Work instructions: Render the records from the line containing "Click the %48 TGD text" through the end of the records, inclusive, as a Markdown table with the columns "Row" and "Record line", one row per line. Skip blank lines and leave out the pictures.

Recorded information:

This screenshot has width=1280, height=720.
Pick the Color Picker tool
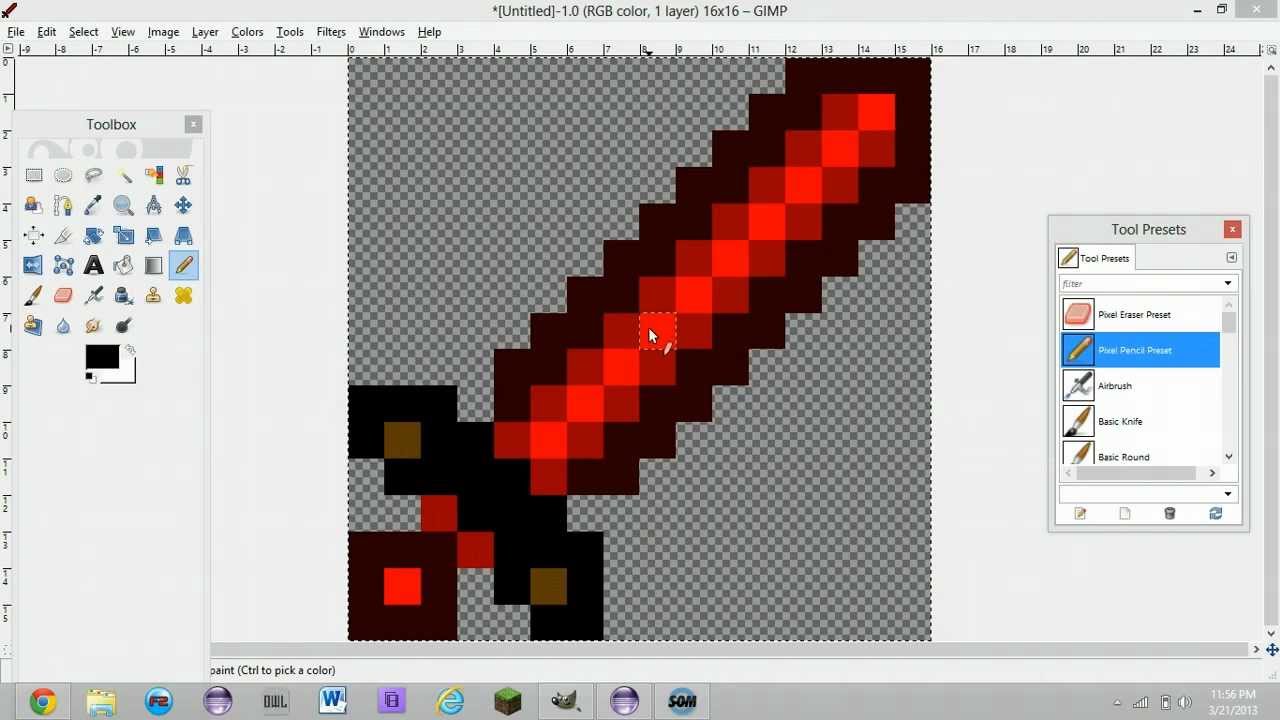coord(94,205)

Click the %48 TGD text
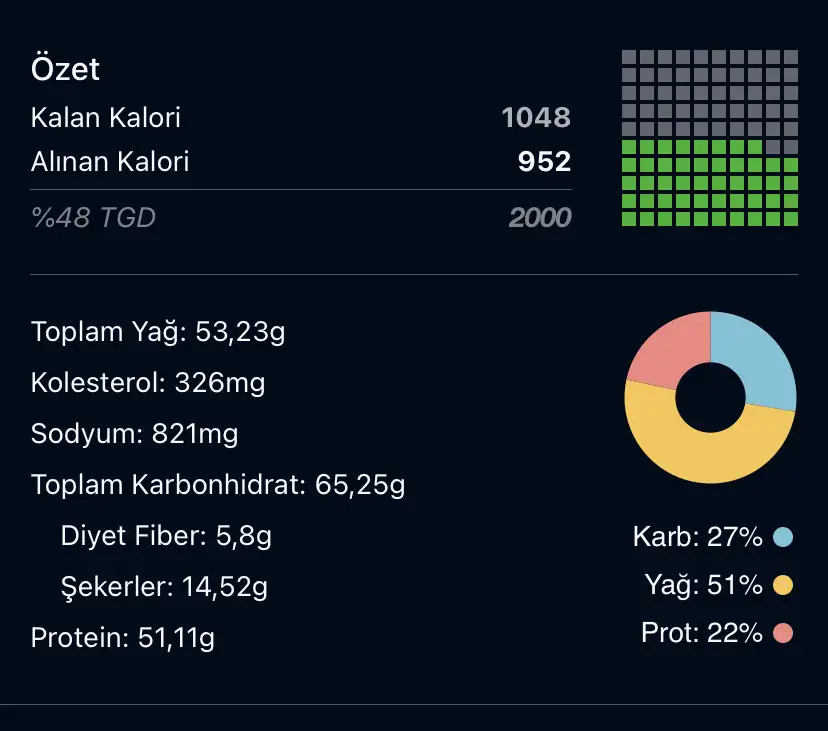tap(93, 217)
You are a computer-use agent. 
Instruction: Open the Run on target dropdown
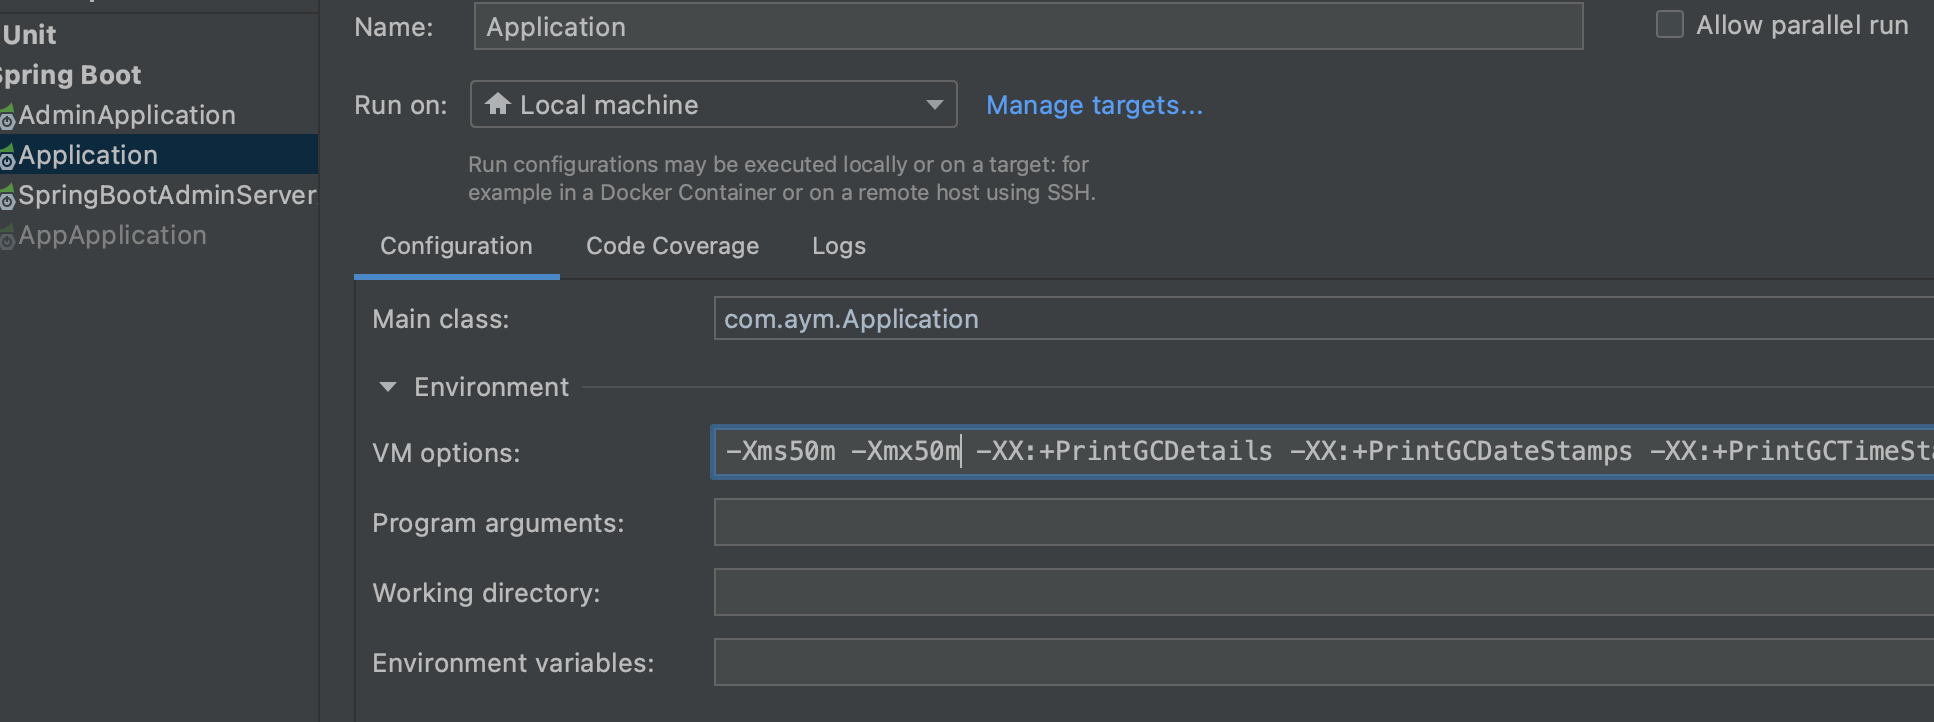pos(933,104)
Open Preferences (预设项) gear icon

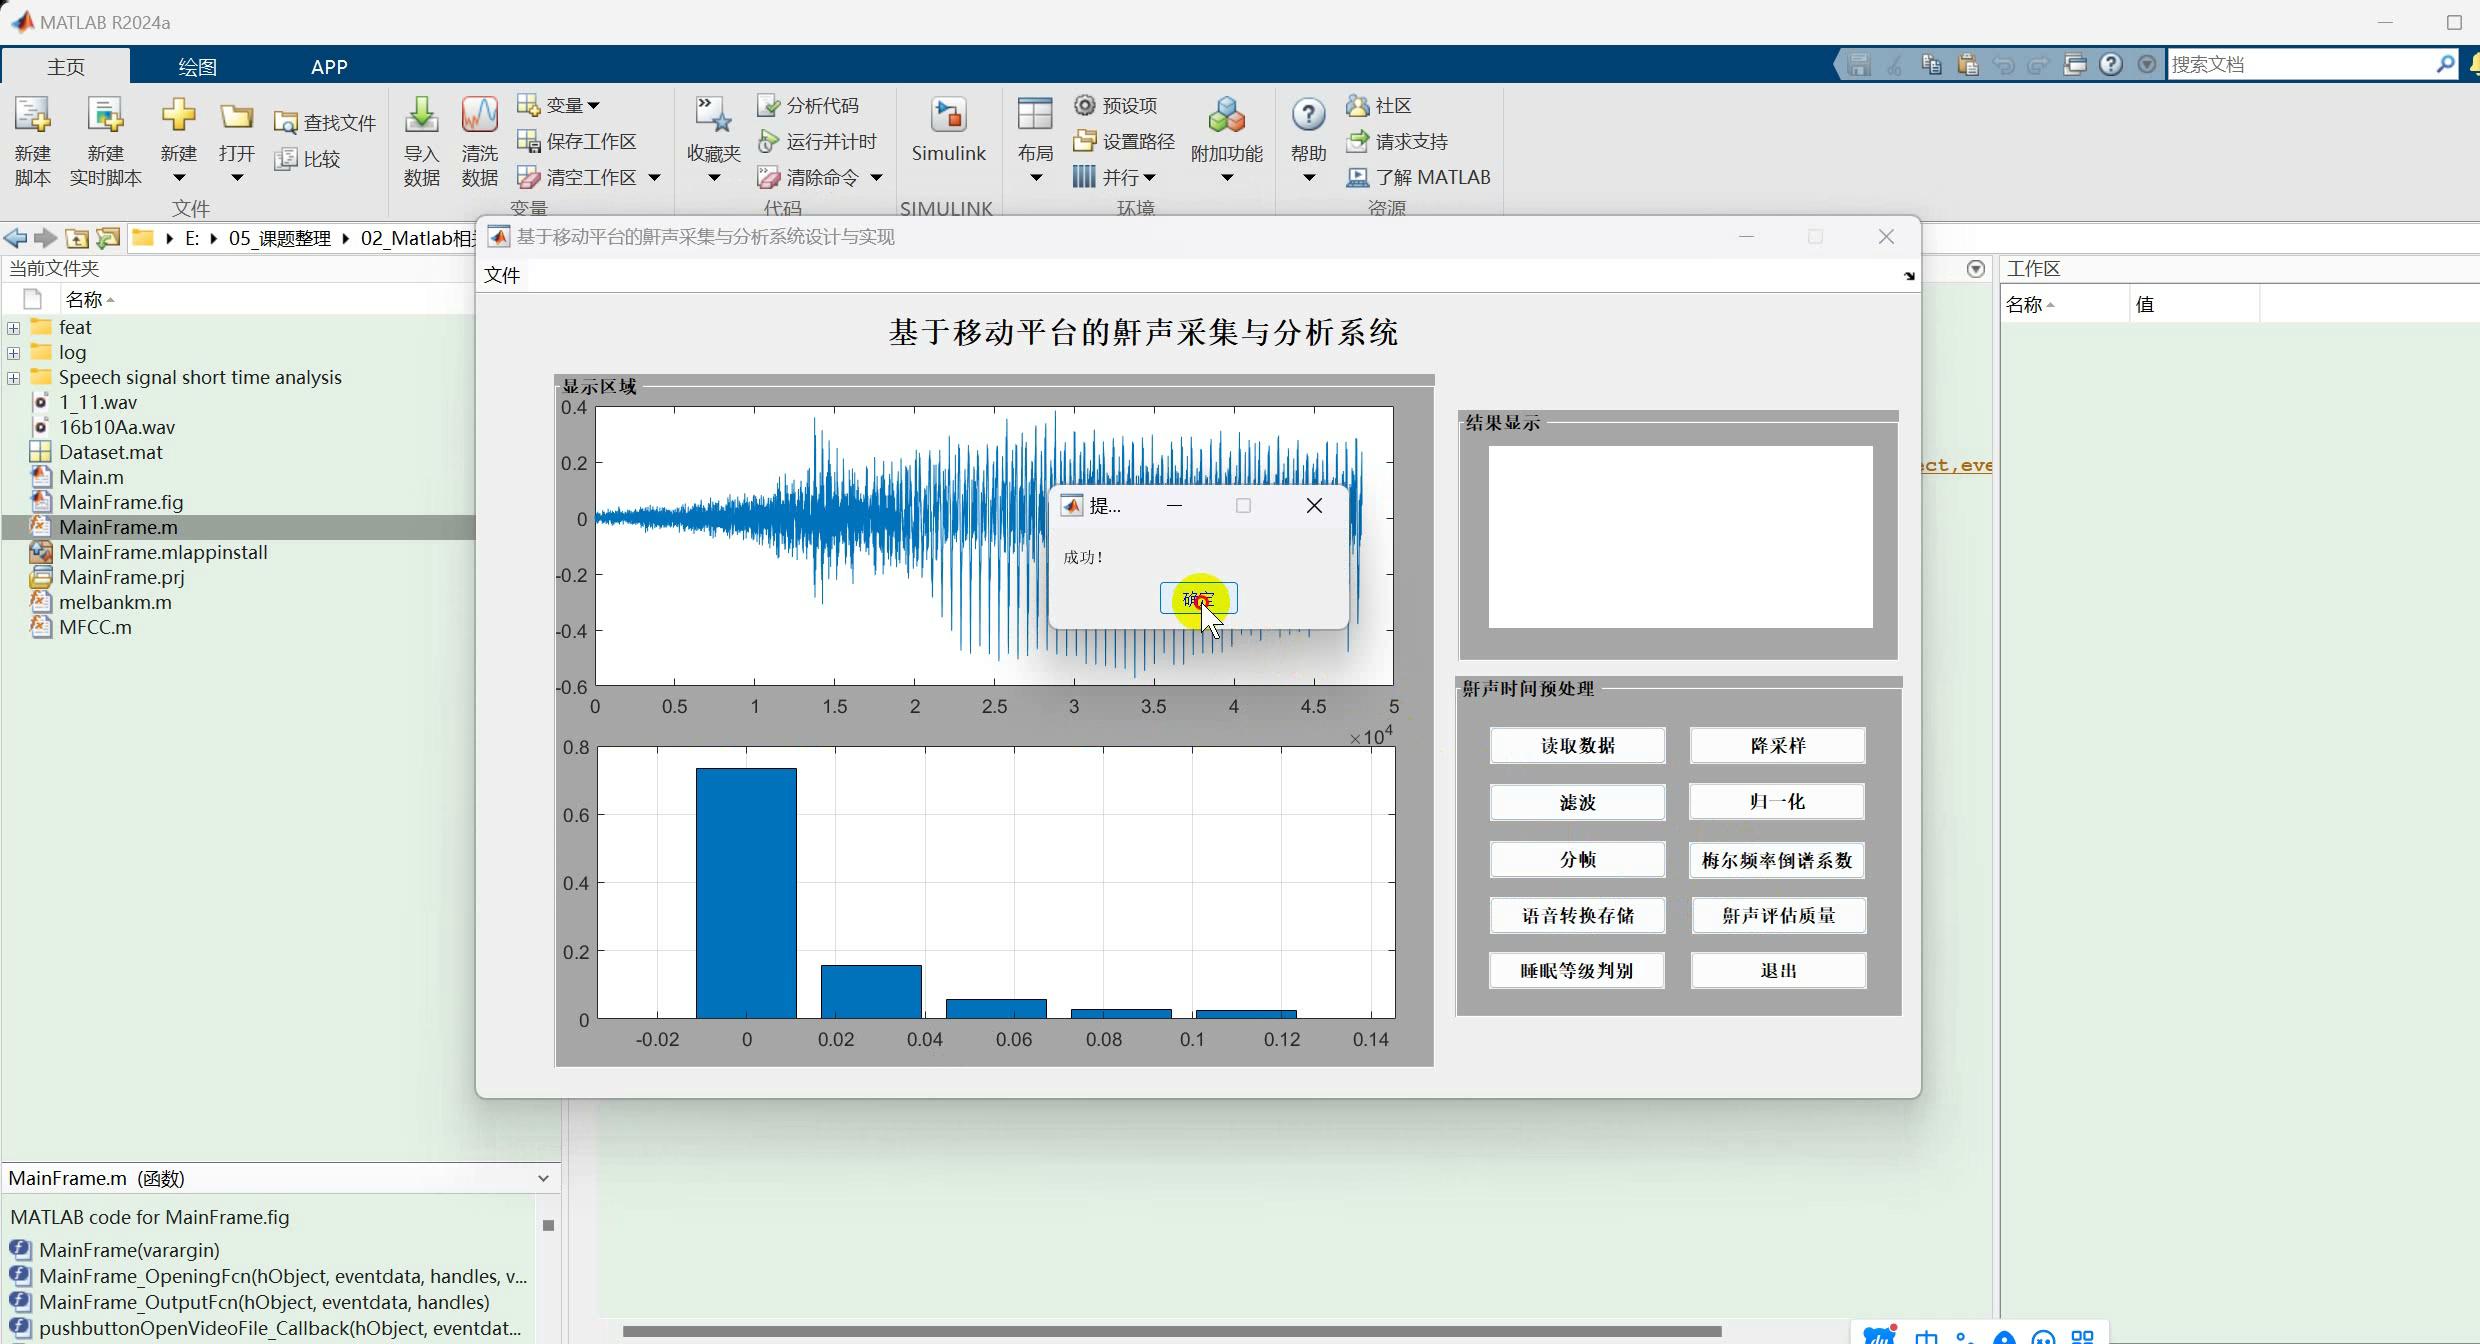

Result for this task:
| Row | Record line |
|---|---|
| 1 | Click the %48 TGD text |
| 2 | tap(93, 217) |
| 3 | You are a computer-use agent.  |
| 4 | Instruction: Open the Run on target dropdown |
| 5 | pos(933,104) |
| 6 | Open Preferences (预设项) gear icon |